Katie Dykes, commissioner of Connecticut’s Department of Energy and Environmental Protection, said, “The best path for us is one that centers on coordination and cooperation with our neighboring states,” and the governors’ statement speaks with “a unified voice” about what states expect from the RTO in the future.
Dykes said the federal government “unfortunately” has taken a step back on climate change leadership, leaving New England states on “the front line for combating climate change.”
“It’s very important that states have appropriate involvement in the design of market-based mechanisms to achieve our decarbonization policies,” Dykes said. She added that “ratepayers are being saddled with duplicative costs. We have a market design that is actively preventing our state from getting credit for clean energy resources that we have had to procure outside of this market because the market is not designed to incentivize investment in the resources that we need. It’s inefficient. It’s unnecessarily costly. It cannot continue.”
Dykes said the nonpublic NEPOOL stakeholder process needs to be open to state lawmakers so that “very knowledgeable folks who participate in the NEPOOL discussions engage with some of the policymakers at the state level who have concerns and preferences around what our grid should look like and what value should be provided for our ratepayers.”
Ari Peskoe, director of the Harvard Electricity Law Initiative, said the statement was “a long time coming.”
“It was good to see a real strong statement from the governors about what they do want to see and what they think the future of the sector should look like,” Peskoe said. “I thought that was a real positive step forward that five governors were willing to sign on to this.”
As for New Hampshire not being a signatory, Peskoe said it “is the clear laggard state in terms of clean energy ambitions” and that Republican Gov.

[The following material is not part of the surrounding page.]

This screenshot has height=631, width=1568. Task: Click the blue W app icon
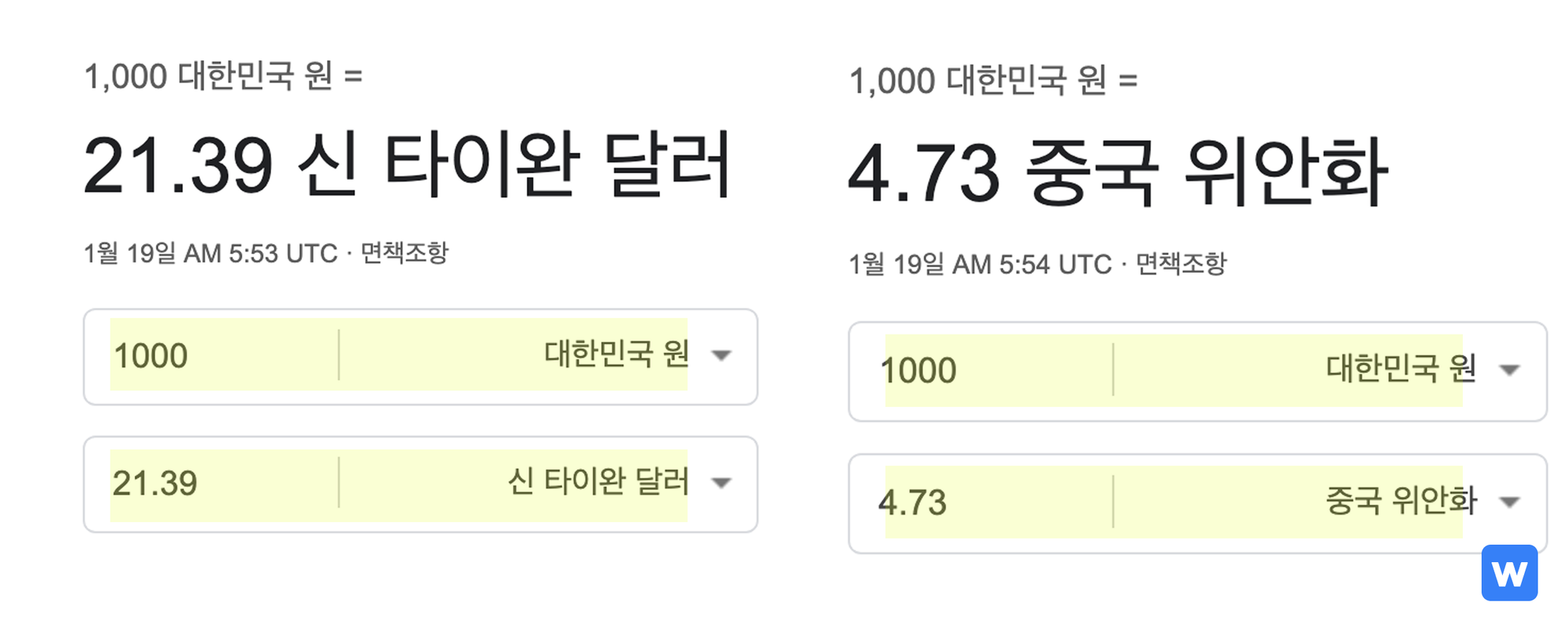(x=1510, y=571)
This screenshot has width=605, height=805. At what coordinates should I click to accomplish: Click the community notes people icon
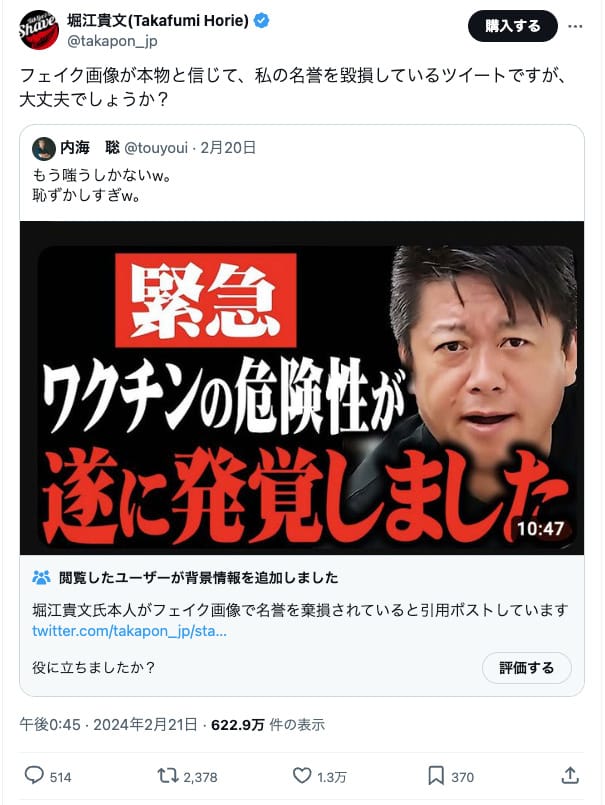click(41, 578)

Christopher Sununu “has, at best, been lukewarm on clean energy.” The five other governors lead states with “aggressive, clean energy targets.”
“What I’ve seen from NESCOE in the past was wanting to reach consensus before issuing any sort of statement, and that had the effect of weakening the group’s ambitions,” Peskoe said. “I thought it was interesting that this time [NESCOE] decided they weren’t going to wait for New Hampshire to call for the regional clean energy solution.”
Advanced Energy Economy Director Caitlin Marquis, whose work in part focuses on ISO-NE, said she is “cautiously optimistic that this is a positive development, and that the ISO will be similarly willing to work constructively with the states to address some of the concerns.”
Marquis added that there is a carrot-and-stick aspect to it.
“I think it’s an ask that the ISO engage and the states get a bigger role,” Marquis said. “If they’re able to come to some alignment on the concerns the states have on clean energy, there could be a constructive path forward there. I think the New England states have been clear that they don’t have an issue with a carbon price but want an economy-wide solution. There are some specific concerns with an ISO carbon price, and I do think there’s frustration that that message has not gotten through.”